The Kodiak Island Borough Assembly last week heard details of recent efforts by local officials to prepare the community for any possible spread of the coronavirus.

During Manager’s Comments, Michael Powers gave a summary of last week’s meeting of the local emergency services council and provided information on the coronavirus.

He said one concern is the need to keep local medical and emergency personnel healthy so they can treat those who might become infected and develop COVID-19, the disease caused by the coronavirus.

“The city is working to try to lessen to the degree possible exposure of medical staff, fire department staff, and as well as Providence is working along those same lines. Most of the health care providers have adopted screening questions at this point. So if you go to make an appointment, they will ask you some screening questions.”

And Powers had these details on the spread, exposure, and timing related to the coronavirus.

“Human to human contact is the primary source of transmission but this virus will last on inanimate objects for up to nine days. This virus also has asymptomatic exposure risk, which means people can spread the virus even though they have no signs of being sick. That number is estimated at 27 days.

“However, our government and others are using a 14-day quarantine period. I’m pretty sure that doesn’t make sense but trying to lock up people for 14 days is extremely difficult, let alone trying to lock them up for an entire month.”

Powers cautioned residents to be careful about what they read or hear since there has been a spread of inaccurate information about the virus.

“The biggest problem though, is the lack of information to know exactly how bad and how bad the transmission rates are going to be, and, ultimately, mortality rates.

Entire cities have been put on lockdown in China, where the coronavirus first emerged. Other countries have limited or prohibited large gatherings and events.

In Alaska last week, the Anchorage, Mat-Su Borough, and Kenai Peninsula School Districts cancelled school-related travel for students, according to KTUU News.

One early precaution communities take to prevent the spread of the coronavirus is to shut down schools. Seattle area schools are now closed for two weeks because of the coronavirus.

Locally, the Kodiak Island Borough School District has a response plan in case it becomes necessary to teach kids from home.

Powers said he spoke with School Superintendent Larry LeDoux and believes the schools have come up with reasonable plans to continue teaching children if local schools need to close.

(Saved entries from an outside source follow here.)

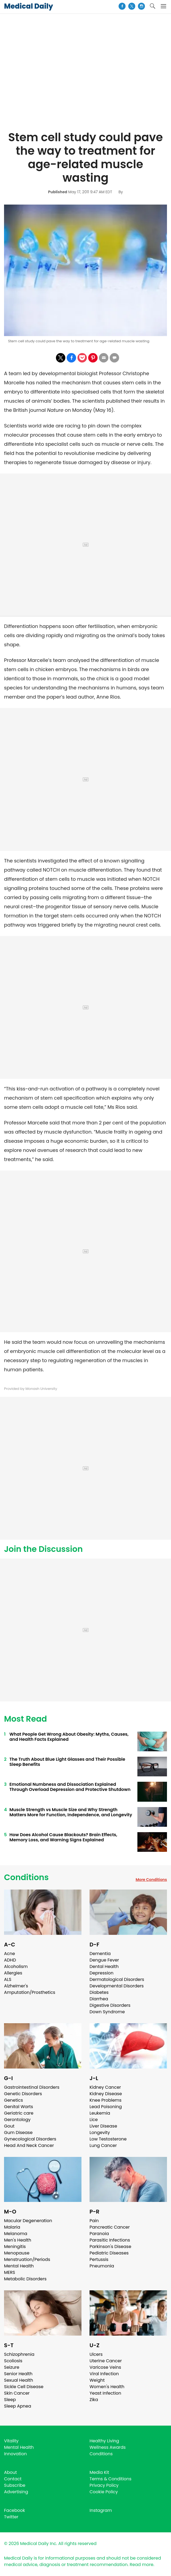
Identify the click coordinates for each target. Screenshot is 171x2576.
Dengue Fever (104, 1960)
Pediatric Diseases (109, 2253)
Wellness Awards (108, 2447)
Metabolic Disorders (25, 2279)
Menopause (16, 2253)
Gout (9, 2126)
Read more (141, 2564)
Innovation (15, 2454)
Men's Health (17, 2240)
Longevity (100, 2132)
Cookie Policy (104, 2492)
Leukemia (100, 2113)
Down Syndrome (107, 2012)
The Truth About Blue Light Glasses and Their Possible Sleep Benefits (67, 1761)
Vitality (11, 2441)
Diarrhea (99, 1999)
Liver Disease (103, 2126)
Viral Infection (104, 2374)
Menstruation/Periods (27, 2259)
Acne (9, 1953)
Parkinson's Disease (110, 2246)
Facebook (14, 2510)
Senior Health (18, 2374)
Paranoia (99, 2233)
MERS (9, 2272)
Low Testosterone (108, 2139)
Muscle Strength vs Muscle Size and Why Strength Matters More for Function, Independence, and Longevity (70, 1812)
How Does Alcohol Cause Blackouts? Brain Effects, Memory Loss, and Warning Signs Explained (63, 1837)
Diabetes (99, 1992)
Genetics (13, 2100)
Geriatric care (18, 2113)
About (10, 2472)
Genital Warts (18, 2107)
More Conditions (151, 1879)
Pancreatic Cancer (110, 2227)
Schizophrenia (19, 2354)
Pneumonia (102, 2266)
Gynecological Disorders (30, 2139)
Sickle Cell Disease (23, 2387)
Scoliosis (13, 2361)
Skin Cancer (17, 2393)
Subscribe (14, 2485)
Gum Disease (18, 2132)
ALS (7, 1979)
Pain (94, 2221)
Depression (101, 1973)
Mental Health (19, 2266)
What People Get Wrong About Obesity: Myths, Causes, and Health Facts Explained (69, 1736)
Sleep (10, 2400)
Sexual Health (18, 2380)
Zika (94, 2400)
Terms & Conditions (110, 2479)
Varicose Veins (105, 2367)
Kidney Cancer (105, 2087)
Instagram (101, 2510)
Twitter (11, 2517)
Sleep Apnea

However, there is one major aspect of keeping kids home that will affect the entire community and local economy. Who will take care of kids while they are force to stay home?

“One of the big secondary effects that I kind of felt went over like a bomb in the room the other day at the emergency services Council, is the lack of childcare that’s available on the island. If the schools close we’ve got 2,800 plus kids who are going to be at home, effectively.

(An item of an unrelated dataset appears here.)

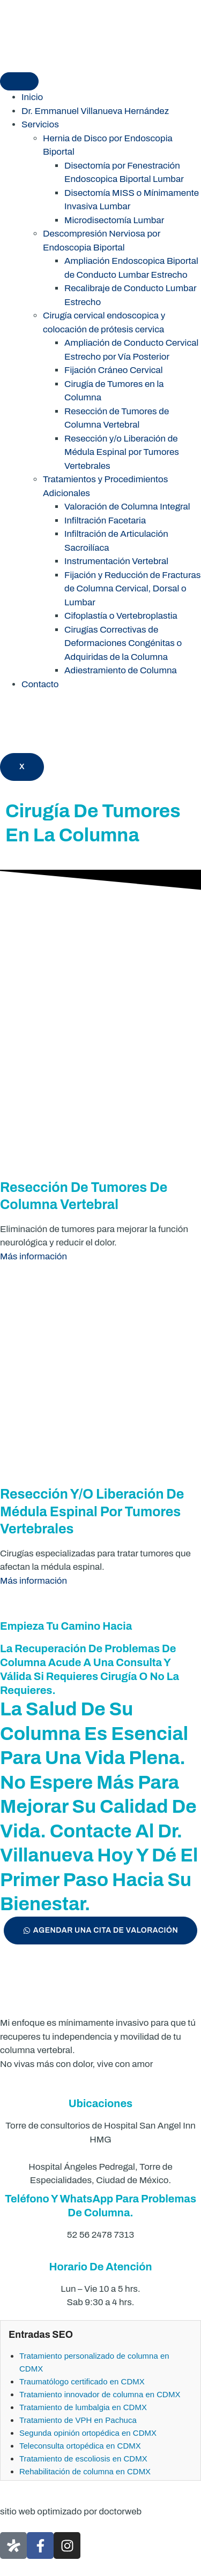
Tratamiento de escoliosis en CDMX (83, 2458)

“And we have a lot of two parent working families that aren’t going to be able to provide childcare, and have both parents go to their job. So that’s going to have some serious impacts upon our community and the workforce, including the borough’s workforce, the city’s workforce, and certainly on the private side. And that’s one of those things that has not been addressed or is easy to address.”

Despite the threat, Powers said all the talk of coronavirus has had a positive effect for our island community. It has reiterated the need to be prepared for an emergency—be it an earthquake, tsunami, or a deadly disease that shuts down transportation.

“That having all been said hopefully no one’s like shaking in their boots. On the positive side, we’re seeing people buy food and stock up, which we’ve been harping on that message for quite some time. That we live on a rock in the middle of the ocean, and we’re only one small earthquake, or minor disruption in Seattle, from having no barges come in. And so everyone should be well prepared with food on hand.”

“This seems to be driving some people to do that which is a benefit to the community. This is a different type of disaster than a natural disaster. But everyone should have food storage as part of their plans if you live on an island in the middle of the Pacific that relies on food to be brought in by barges.”